Elon Musk sees Starship as ‘prelude to Mars’ after static test

As SpaceX’s Starship underwent the static fire test Monday ahead of its second test flight, CEO Elon Musk has expressed his optimism about the ambitious spacecraft, which according to him, is planned to bring humans to Mars.

In his unique style of tweeting in a few words, 51-year-old Musk wrote: “Prelude to Mars”.

Musk aerospace company tested its Ship 25, the upper-stage prototype lighting all of its six Raptor engines for about five seconds at the Starbase site in South Texas.

It is a kind of prelaunch test where the spacecraft is on the ground with its engines started for a brief period.

Earlier in a tweet, Musk, who is also the CEO of Tesla, said the Starship test flight is in the next six to eight weeks.
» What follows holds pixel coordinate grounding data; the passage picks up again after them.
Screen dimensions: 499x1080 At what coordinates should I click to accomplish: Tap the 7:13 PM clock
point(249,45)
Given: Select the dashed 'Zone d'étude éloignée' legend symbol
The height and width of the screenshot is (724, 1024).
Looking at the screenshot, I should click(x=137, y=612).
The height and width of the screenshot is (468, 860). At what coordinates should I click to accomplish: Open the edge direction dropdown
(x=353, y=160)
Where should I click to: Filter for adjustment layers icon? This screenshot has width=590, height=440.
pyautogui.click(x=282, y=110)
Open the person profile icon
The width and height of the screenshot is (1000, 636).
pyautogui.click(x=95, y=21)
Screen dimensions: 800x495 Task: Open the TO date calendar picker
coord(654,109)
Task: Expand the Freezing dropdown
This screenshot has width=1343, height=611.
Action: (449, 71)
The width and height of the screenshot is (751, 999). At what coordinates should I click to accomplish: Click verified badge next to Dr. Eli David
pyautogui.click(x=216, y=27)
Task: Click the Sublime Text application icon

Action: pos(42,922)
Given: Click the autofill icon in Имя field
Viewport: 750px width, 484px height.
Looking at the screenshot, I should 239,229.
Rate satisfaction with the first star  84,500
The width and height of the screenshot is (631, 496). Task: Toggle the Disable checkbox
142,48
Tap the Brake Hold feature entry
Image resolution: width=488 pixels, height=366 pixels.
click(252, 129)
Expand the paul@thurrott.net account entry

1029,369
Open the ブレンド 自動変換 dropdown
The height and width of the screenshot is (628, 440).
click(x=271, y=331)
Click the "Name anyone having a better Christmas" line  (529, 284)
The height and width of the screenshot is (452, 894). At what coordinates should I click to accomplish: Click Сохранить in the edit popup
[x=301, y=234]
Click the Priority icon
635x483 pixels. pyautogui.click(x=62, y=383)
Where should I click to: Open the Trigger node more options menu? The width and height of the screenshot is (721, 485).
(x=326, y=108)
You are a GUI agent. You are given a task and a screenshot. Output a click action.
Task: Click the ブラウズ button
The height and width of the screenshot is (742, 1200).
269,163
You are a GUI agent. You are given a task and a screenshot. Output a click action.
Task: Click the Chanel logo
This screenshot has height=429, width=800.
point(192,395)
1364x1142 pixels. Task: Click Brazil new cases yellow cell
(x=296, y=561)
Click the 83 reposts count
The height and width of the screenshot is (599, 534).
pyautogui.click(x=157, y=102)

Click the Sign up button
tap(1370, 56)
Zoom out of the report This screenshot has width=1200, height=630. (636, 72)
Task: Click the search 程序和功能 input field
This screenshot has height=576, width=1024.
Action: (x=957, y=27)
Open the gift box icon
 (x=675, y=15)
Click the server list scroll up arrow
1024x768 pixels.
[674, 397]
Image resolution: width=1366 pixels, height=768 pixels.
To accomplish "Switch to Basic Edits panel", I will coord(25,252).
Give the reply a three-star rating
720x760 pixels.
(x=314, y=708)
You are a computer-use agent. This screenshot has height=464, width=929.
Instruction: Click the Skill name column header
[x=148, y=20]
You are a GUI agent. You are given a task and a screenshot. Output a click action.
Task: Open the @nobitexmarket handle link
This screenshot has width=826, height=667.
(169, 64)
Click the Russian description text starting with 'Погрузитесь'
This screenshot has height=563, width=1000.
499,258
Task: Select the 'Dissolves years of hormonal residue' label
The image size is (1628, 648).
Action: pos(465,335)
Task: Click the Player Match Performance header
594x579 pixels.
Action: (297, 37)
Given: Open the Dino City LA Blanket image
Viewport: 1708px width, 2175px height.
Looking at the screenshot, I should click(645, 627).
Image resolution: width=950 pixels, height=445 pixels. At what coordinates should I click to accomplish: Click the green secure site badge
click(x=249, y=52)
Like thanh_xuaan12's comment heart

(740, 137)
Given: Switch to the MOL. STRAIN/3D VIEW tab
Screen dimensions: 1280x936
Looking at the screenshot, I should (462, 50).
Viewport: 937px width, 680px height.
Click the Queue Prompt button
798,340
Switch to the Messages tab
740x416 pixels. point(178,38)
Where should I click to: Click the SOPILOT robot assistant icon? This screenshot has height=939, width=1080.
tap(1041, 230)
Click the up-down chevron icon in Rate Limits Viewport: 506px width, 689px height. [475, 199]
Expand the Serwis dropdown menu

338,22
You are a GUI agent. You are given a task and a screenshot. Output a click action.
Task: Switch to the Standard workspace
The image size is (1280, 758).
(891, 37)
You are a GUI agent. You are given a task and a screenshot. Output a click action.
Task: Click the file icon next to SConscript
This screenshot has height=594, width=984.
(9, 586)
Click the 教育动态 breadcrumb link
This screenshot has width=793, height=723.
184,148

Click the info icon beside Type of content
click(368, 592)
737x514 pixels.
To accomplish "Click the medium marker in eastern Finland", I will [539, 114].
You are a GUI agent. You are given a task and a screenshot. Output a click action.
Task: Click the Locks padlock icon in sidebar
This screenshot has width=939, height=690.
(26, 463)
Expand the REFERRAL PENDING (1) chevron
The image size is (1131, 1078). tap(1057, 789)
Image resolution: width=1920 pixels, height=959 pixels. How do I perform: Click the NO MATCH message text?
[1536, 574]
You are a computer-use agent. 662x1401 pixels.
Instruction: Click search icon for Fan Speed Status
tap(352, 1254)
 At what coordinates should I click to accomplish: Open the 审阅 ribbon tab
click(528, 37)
The 394-foot-tall Starship’s first test flight was conducted in April in which the self-destruct mechanism was triggered due to technical issues while it was miles above the Earth.

The spaceship is the largest and most powerful rocket ever built with 33 Raptors of its first-stage booster, known as Super Heavy, generating about 16.7 million pounds of thrust at liftoff, nearly twice the total of Nasa’s Space Launch System mega rocket.

“Starship will be the world’s most powerful launch vehicle ever developed, capable of carrying up to 150 metric tonnes fully reusable and 250 metric tonnes expendable” SpaceX describes its spacecraft.

Bloomberg reported that Musk’s SpaceX has invested around $3 billion in 2023.

“So I think the probability of the next flight working — or getting to orbit — is much higher than the last one,” Musk told Bloomberg in an interview.

“Maybe it’s like 60%; it depends on how well we do at stage separation,” He added.

Nasa awarded Musk’s aerospace company a contract to carry out an unpiloted lunar landing test flight to clear the way for the Artemis 3 mission.

Earlier, Jim Free, Nasa’s chief of exploration systems development, told the Aeronautics and Space Engineering Board expressed his concerns about the delay in Nasa’s moon landing mission Artemis 3 which is two and a half years away.

Under Nasa’s Artemis 3 mission which is scheduled to take astronauts to the moon in 2025, it will land humans on the lunar surface after more than fifty years.

“They have a significant number of launches to go and that, of course, gives me concern about the December of 2025 date,” adding that “SpaceX is on contract to do an uncrewed lander.”